Problem details
In the article below on Kowal and drunken driving, what is the legal blood alcohol concentration limit in Utah?
-------- Passage to read
This kind of predicament is no big deal for Kowal. He has been fighting since he was a little boy fistfighting classmates in Sweden, up through his time in the Swedish Special Forces, into kickboxing (black belt), Krav Maga (second-degree black belt), jiu-jitsu (high-level brown belt) and a 5-1-1 record as a pro MMA fighter. He is modest, both in size (5-foot-7, 154 pounds) and demeanor. But he walks upright, chin held high, like a man who could leg-kick the hell out of you. He isn't panicking.

Suddenly, Kowal explodes and ends up on top as his cornerman, friend and training partner Jair "Sinistro" Lacerda, yells, "Heavy! Stay heavy!" Kowal sees an opportunity for a finish, rolling Mora to his belly as he locks in a choke from behind. At the 4:35 mark, Mora taps the mat.

Kowal slowly rises to his feet to get his hand raised, but he can barely move. He's folded over, his head at his knees, exhausted. Sinistro, which means Sinister in Portuguese, won't let him stay there, though. He is a 40-year-old black belt covered in tattoos who smiles and jokes nonstop, but the Sinister of him seems like it's always available for summoning. He looks at Kowal, who is technically his boss at Kowal's gym, and motions for him to stand and be victorious. Kowal complies and gets his hand raised.

Twenty feet away, his kids Luna, age 6, and Nico, 7, jump up and down to celebrate, as Mishel records the entire match with her cell phone. Their youngest, 6-month-old Milo, is flailing around in a BabyBjörn carrier across Mishel's chest. Kowal acknowledges them with a big smile, and he points to the smiling green frog logo on his gi that reminds everybody that somewhere Liam is jumping up and down, too.


LIAM'S NICKNAME WAS "Beibisen," which is the Swedish word for "the baby." He had a big forehead and a bigger smile. He loved people, so his second home was his dad's gym, Systems Training Center, in Hawthorne, where he could roll around with his parents and other martial arts kids.

The accident happened when Liam was only 15 months old. The driver, Donna Higgins, pleaded guilty to vehicular manslaughter and was sentenced to six years in prison. In his book "Life Is a Moment," Kowal has a photo of the tattered, flattened stroller, which he often thinks about in his crusade to rethink American DUI laws.

America has some of the most lenient drunken driving laws in the world. The legal blood alcohol concentration (BAC) is .08 in every state besides Utah, where the limit sits at .05. In more than 100 countries worldwide, the legal limit is .05 or below, with some as low as .02. That's the level when impairment begins to affect drivers, and visual functions and multitasking begin to decline, according to the National Highway Traffic Safety Administration. The agency says drivers with a BAC of .08 are four times more likely to crash than sober drivers.

In 1982, about 25,000 people died in drunken driving accidents -- a number that declined over the next three decades thanks to a massive public push against drunk driving, led by MADD. In the 2010s, that number stabilized, hovering close to 10,000 deaths, until an unexpected spike in 2021 when alcohol-related traffic deaths reached 13,384.

Even with slight drops in 2022 and 2023, Kowal and other activists believe this is a critical moment to curb drunken driving. They point to data showing that 30% of all traffic fatalities in the U.S. involve drunk drivers, and among those deaths, 40% are non-driver victims, including pedestrians and passengers.

"This is a crisis, and it's getting worse," Kowal says.
----------------
-------- Records
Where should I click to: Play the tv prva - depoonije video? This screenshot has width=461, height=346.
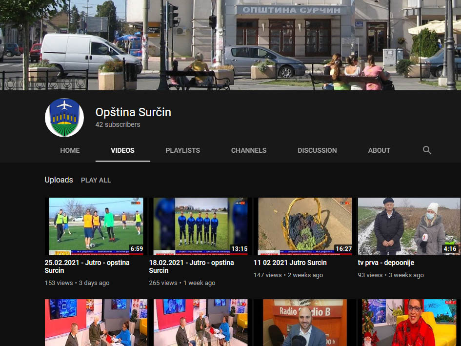pyautogui.click(x=409, y=226)
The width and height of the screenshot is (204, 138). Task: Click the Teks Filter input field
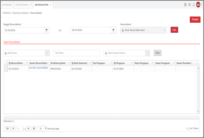click(x=77, y=53)
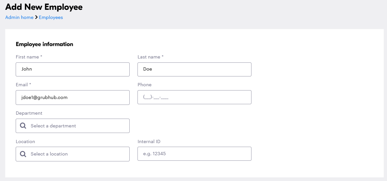Click the Add New Employee page title
Viewport: 387px width, 181px height.
tap(44, 7)
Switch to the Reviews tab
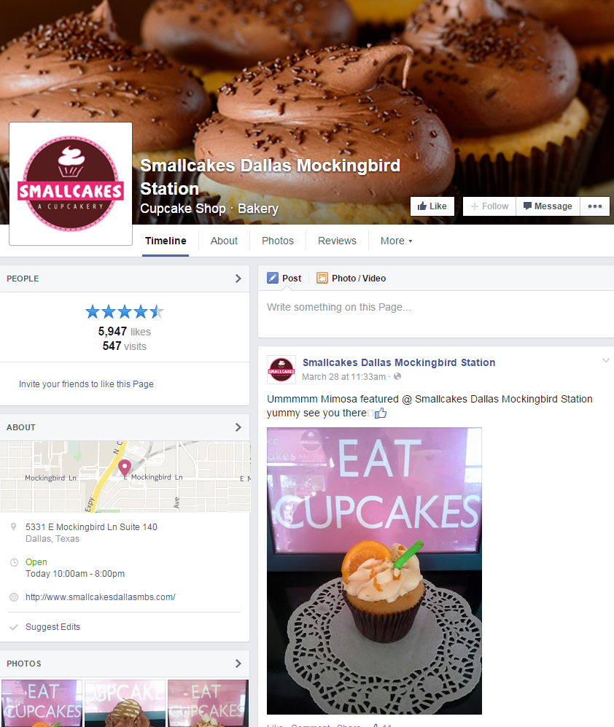The width and height of the screenshot is (614, 727). [337, 241]
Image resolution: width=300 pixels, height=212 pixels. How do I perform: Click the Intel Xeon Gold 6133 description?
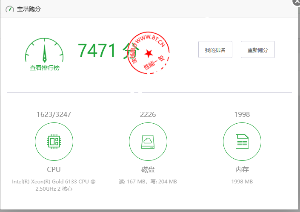[x=54, y=185]
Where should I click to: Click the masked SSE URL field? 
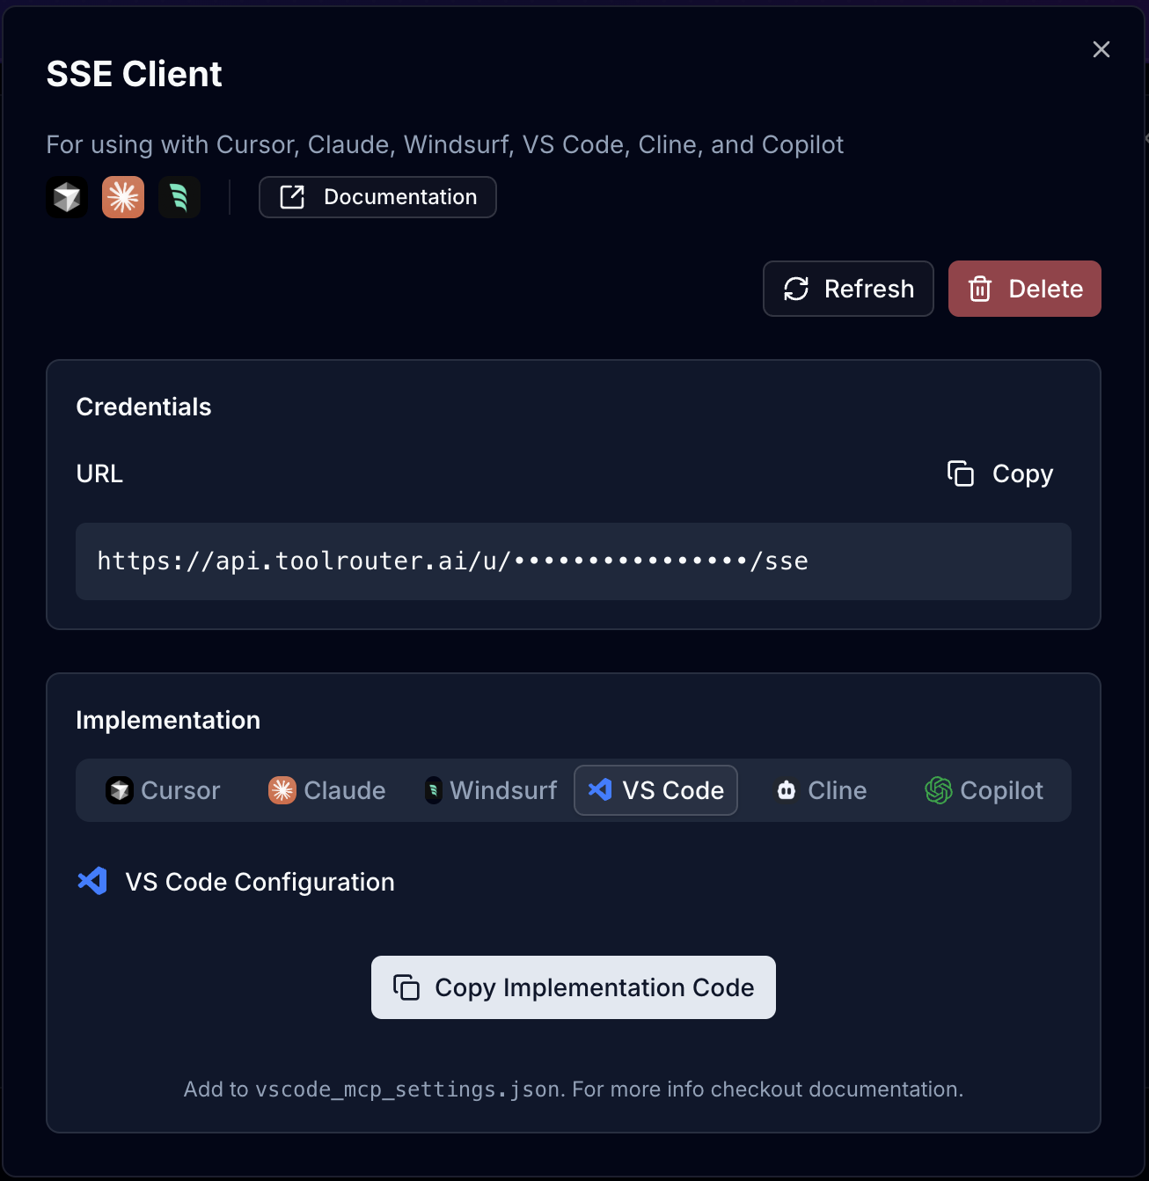[573, 561]
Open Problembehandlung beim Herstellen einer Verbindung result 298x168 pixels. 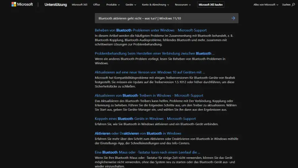coord(155,53)
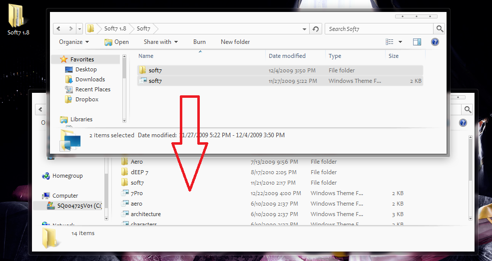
----------------
Exercise solution
.05